Die Herausforderung
Eine mittelgroße Genfer Kanzlei erhielt täglich rund hundert Postdokumente und über 200 E-Mails. Das Sortieren, Klassifizieren und Zuordnen zu den richtigen Akten band zwei Assistentinnen mehrere Stunden am Tag. Fehlklassifizierungen kosteten Zeit bei der Suche nach wichtigen Unterlagen, und kritische Fristen drohten übersehen zu werden. Dringende Mails konnten in Stoßzeiten Stunden unbeachtet bleiben.
Die Kanzlei wollte den Prozess modernisieren, ohne die Vertraulichkeit der Mandantenakten zu gefährden oder auf Public-Cloud-Dienste auszuweichen, in denen Daten die Schweiz verlassen. Da sie sensible Mandate für Family Offices und internationale Unternehmen betreut, war Datensouveränität zentral.
Die umgesetzte Lösung
Wir bauten eine intelligente Automatisierung mit Microsoft-Technologien im eigenen Azure in der Schweiz. Azure Document Intelligence extrahiert Text und Struktur aus Scans und PDFs, Azure OpenAI Service mit einem privat bereitgestellten GPT-4-Modell analysiert und klassifiziert Inhalte, Azure AI Search indexiert alles für semantische Suche.
Der Ablauf startet mit dem Scannen physischer Post auf einen sicheren SharePoint-Ordner. Parallel überwacht ein Power-Automate-Flow das gemeinsame E-Mail-Postfach. Jedes neue Dokument oder jede Mail löst den Flow aus und extrahiert Inhalte. Document Intelligence liest Volltext und erkennt Kopfzeilen, Tabellen, Unterschriften; bei E-Mails werden Body und Anhänge analysiert.
Der extrahierte Text geht an GPT-4 mit Anweisungen für eine gemeinsam definierte Taxonomie: Mandantenpost, Gerichtsvorladung, Lieferantenrechnung, Vertrag, gegnerische Korrespondenz, gerichtliches Dokument, Offertenanfrage, dringende Angelegenheit oder Sonstiges. Das Modell erkennt Schlüsselentitäten wie Mandantenname, Aktennummer, wichtige Daten, Beträge und Dringlichkeitsstufe.
Für E-Mails ermittelt das System zusätzlich die Stimmung und erstellt eine Ein-Satz-Zusammenfassung. Alle Metadaten werden zusammen mit dem Volltext in Azure AI Search indexiert. Je nach Klassifizierung wird die Datei automatisch in den richtigen SharePoint-Ordner verschoben; betroffene Anwälte erhalten eine Teams-Benachrichtigung mit Zusammenfassung und Dringlichkeit. Sehr dringende Mails erzeugen Sofortalarm.
Messbare Vorteile
Nach drei Monaten übertrafen die Resultate die Erwartungen. Die tägliche Bearbeitungszeit für Post und E-Mails sank von sechs auf unter eine Stunde – minus 83 %. Assistentinnen kümmern sich nur noch um vom System markierte Zweifelsfälle. Die Klassifizierungsgenauigkeit liegt bei 92 % für physische Dokumente und 89 % für E-Mails, gegenüber geschätzten 10 % menschlicher Fehlerrate zuvor.

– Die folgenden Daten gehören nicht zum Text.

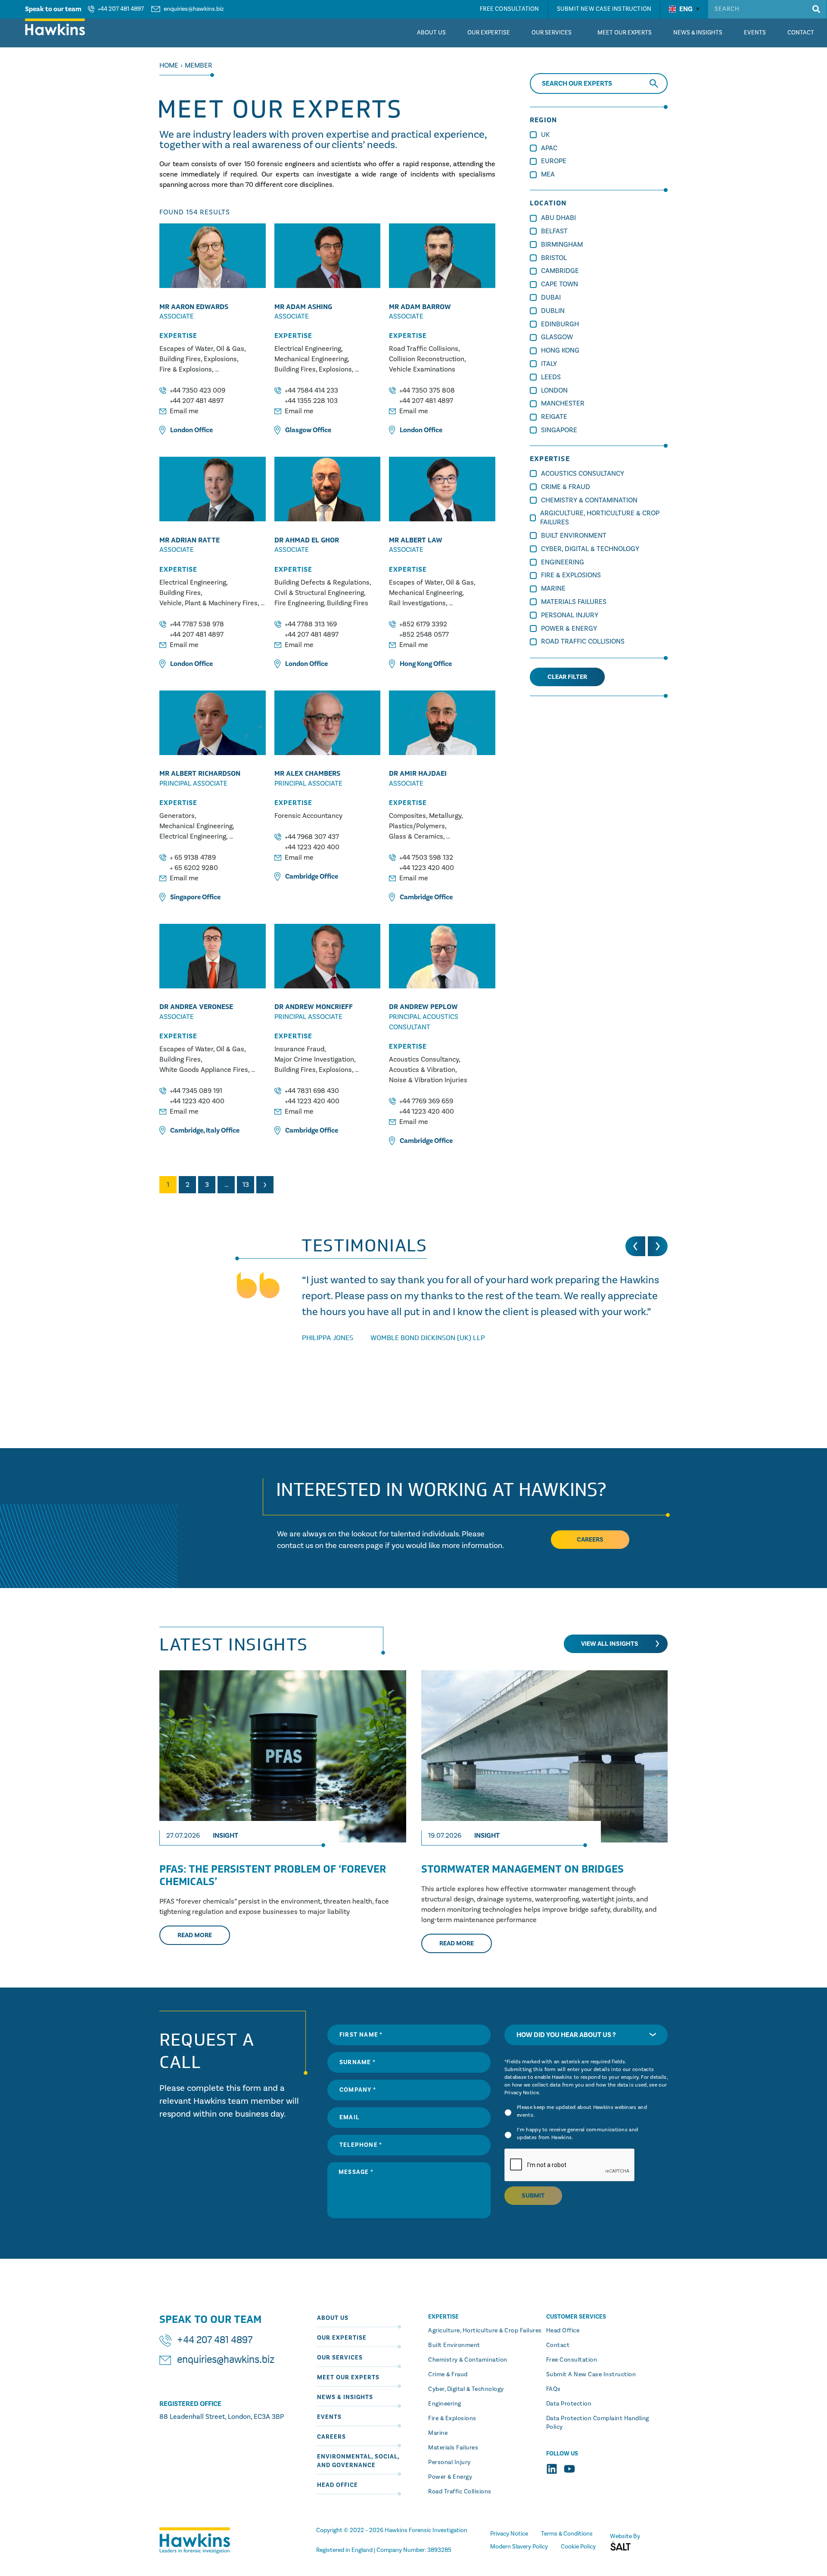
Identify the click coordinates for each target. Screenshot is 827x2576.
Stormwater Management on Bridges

Anwälte können sofort semantisch suchen, z. B. alle Schreiben zu einer Konkurrenzklausel finden, auch wenn die Formulierungen variieren. Die First-Response-Time auf Mandantenmails sank um 65 %, von durchschnittlich vier Stunden auf 1,4 Stunden.

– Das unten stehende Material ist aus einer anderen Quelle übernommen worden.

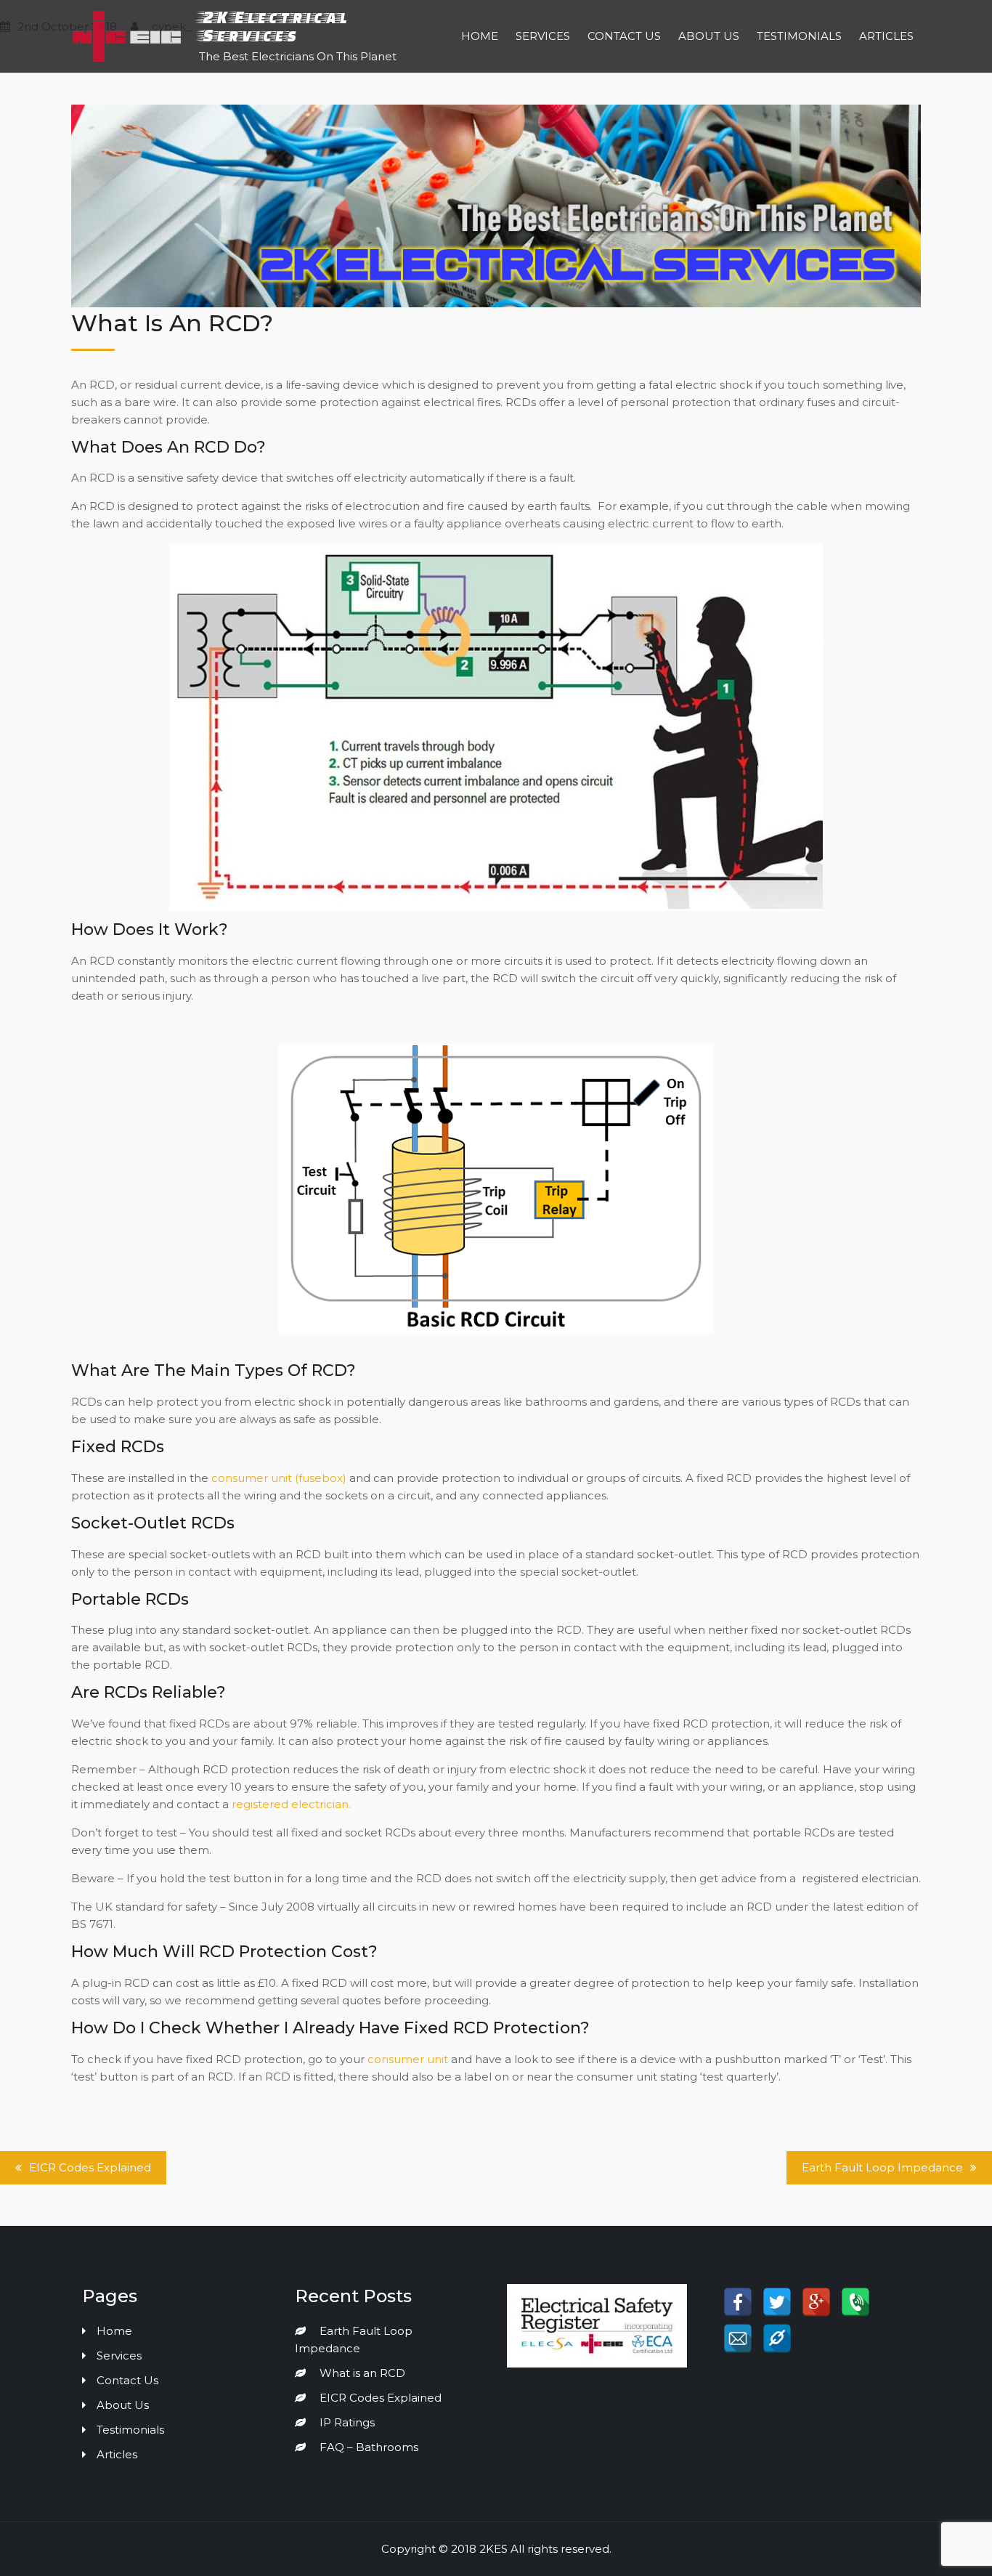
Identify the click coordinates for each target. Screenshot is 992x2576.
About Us (708, 36)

Die Kanzlei verbesserte zudem Nachvollziehbarkeit: Alle Dokumente und Mails sind mit Zeitstempel und Audit-Log erfasst. Die Zufriedenheit stieg, weil Anwälte kontextreiche Benachrichtigungen mit Dringlichkeitsgrad erhalten statt Ordner manuell zu durchsuchen.
Technik und Sicherheit
Die Architektur wahrt vollständige Vertraulichkeit. Alle Azure-Dienste laufen in Switzerland North; Daten verlassen das Land nicht. Das GPT-4-Modell ist privat bereitgestellt, vertraglich ohne Trainingsnutzung. Zugriff wird über Azure AD und MFA gesteuert, jede Aktion protokolliert.
Die monatlichen Kosten inklusive Azure-Lizenzen und houle-Support entsprechen etwa 25 % der eingesparten Personalkosten und führen zu schnellem ROI.
Fazit
Diese Automatisierung zeigt, dass sich KI auch bei sensiblen Prozessen mit physischen Dokumenten und elektronischer Kommunikation einsetzen lässt, ohne Datenhoheit zu verlieren. Die Kanzlei gewinnt Effizienz und besseren Service durch kürzere Reaktionszeiten – im Trend von AI search, aber mit voller Kontrolle.